Bloque de texto>
--- --- ---
Puntual. Como quien no quiere faltar a una cita con la esperanza. Así se presenta Carmen en mi despacho.
El cabello recién arreglado —suavemente moldeado, como queriendo ser discreto—, un toque de maquillaje que apenas se nota. Ni busca deslumbrar ni pretende ocultarse. Solo quiere estar presente. Estar.
Nos damos la mano. Presentaciones, saludos de cortesía. Pero antes de que pueda tomar asiento del todo, ya asoma la primera lágrima. No es ruido ni súplica. Es lo que ocurre cuando alguien, de repente, se encuentra fuera de sí y no sabe cómo volver.
—Discúlpeme —dice—, ya he olvidado su nombre. Espero que no le importe.
—Es lo normal —le respondo con una media sonrisa que no intenta disfrazar nada—. Son los nervios. Me llamo Jonh.
Ella asiente. Y como si aquel nombre ya se le hubiera escapado, baja la vista disimuladamente a la palma de su mano. Allí, escrito con letra firme, se recuerda a sí misma por qué está aquí: una entrevista de trabajo. En mayúsculas, mi nombre. Debajo, más pequeño, el nombre de la empresa. Pequeños anclajes que sostienen un mundo que tiende al naufragio.
Vuelve a respirar hondo. La calma, provisional, parece regresar. Saca del bolso una libreta. Gastada. Usada. Cuidada. La abre por una página marcada con una cinta, como si fuera un diario que se retoma cada día desde el mismo lugar. No espera mi pregunta. No necesita introducción. Simplemente empieza.
—Notas de colores escriben mi vida —dice—. A modo de recordatorios. Porque mi soledad no tiene límites cuando la memoria se vacía.
Hace años le diagnosticaron un tumor cerebral. Lo cuenta sin dramatismo, con una naturalidad que duele. Le extirparon parte del lóbulo que hoy le impide retener el presente.
—Desde entonces —explica—, mi vida se detuvo. A corto plazo, todo es humo.
Todos, pienso, tenemos recuerdos que desearíamos olvidar. Pero ella no tiene opción. No hay filtro, ni equilibrio, ni distancia emocional. Solo extremos. Todo o nada. Y en su caso, casi siempre, nada.
--- --- ---
Extracto de datos>
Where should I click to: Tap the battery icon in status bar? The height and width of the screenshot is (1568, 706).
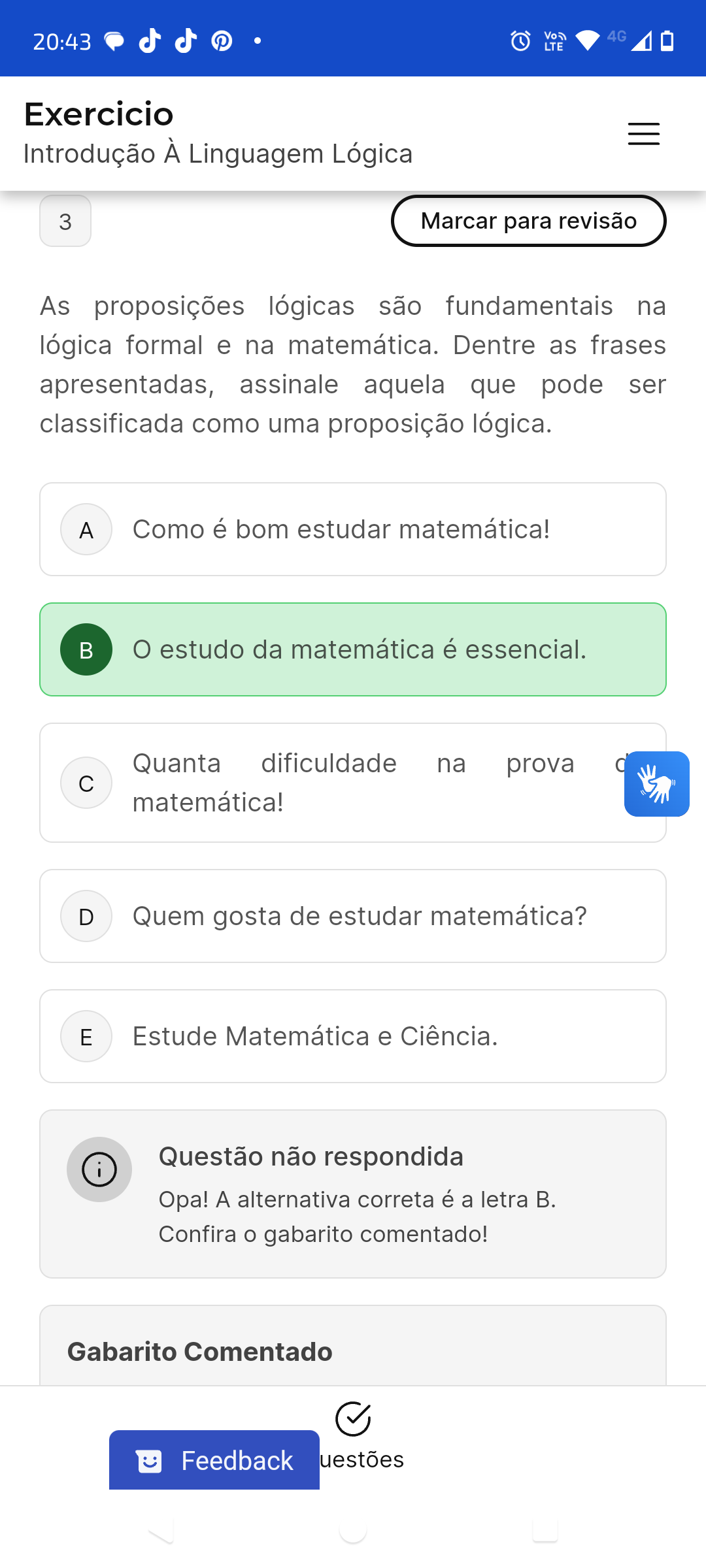pos(667,41)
--- --- ---
Tareas a realizar>
1. Reproduzca literalmente el fragmento del relato sobre Carmen que comienza en "Ella asiente. Y" y concluye en "tiende al naufragio.".
2. Responda brevemente a estas preguntas sobre el relato sobre Carmen:
(a) ¿Qué nombre lleva Carmen escrito en mayúsculas en la palma de la mano?
(b) ¿Con qué está marcada la página por la que abre su libreta?
(c) ¿Qué le diagnosticaron a Carmen hace años?
3. Según el relato sobre Carmen, ¿para qué utiliza ella las notas de colores y por qué las necesita? Explíquelo en una a tres oraciones.

Resultados por orden>
1.
Ella asiente. Y como si aquel nombre ya se le hubiera escapado, baja la vista disimuladamente a la palma de su mano. Allí, escrito con letra firme, se recuerda a sí misma por qué está aquí: una entrevista de trabajo. En mayúsculas, mi nombre. Debajo, más pequeño, el nombre de la empresa. Pequeños anclajes que sostienen un mundo que tiende al naufragio.

2.
(a) Jonh.
(b) Con una cinta.
(c) Un tumor cerebral.

3. Carmen utiliza las notas de colores a modo de recordatorios. Según ella misma explica, las necesita porque su soledad no tiene límites cuando la memoria se vacía.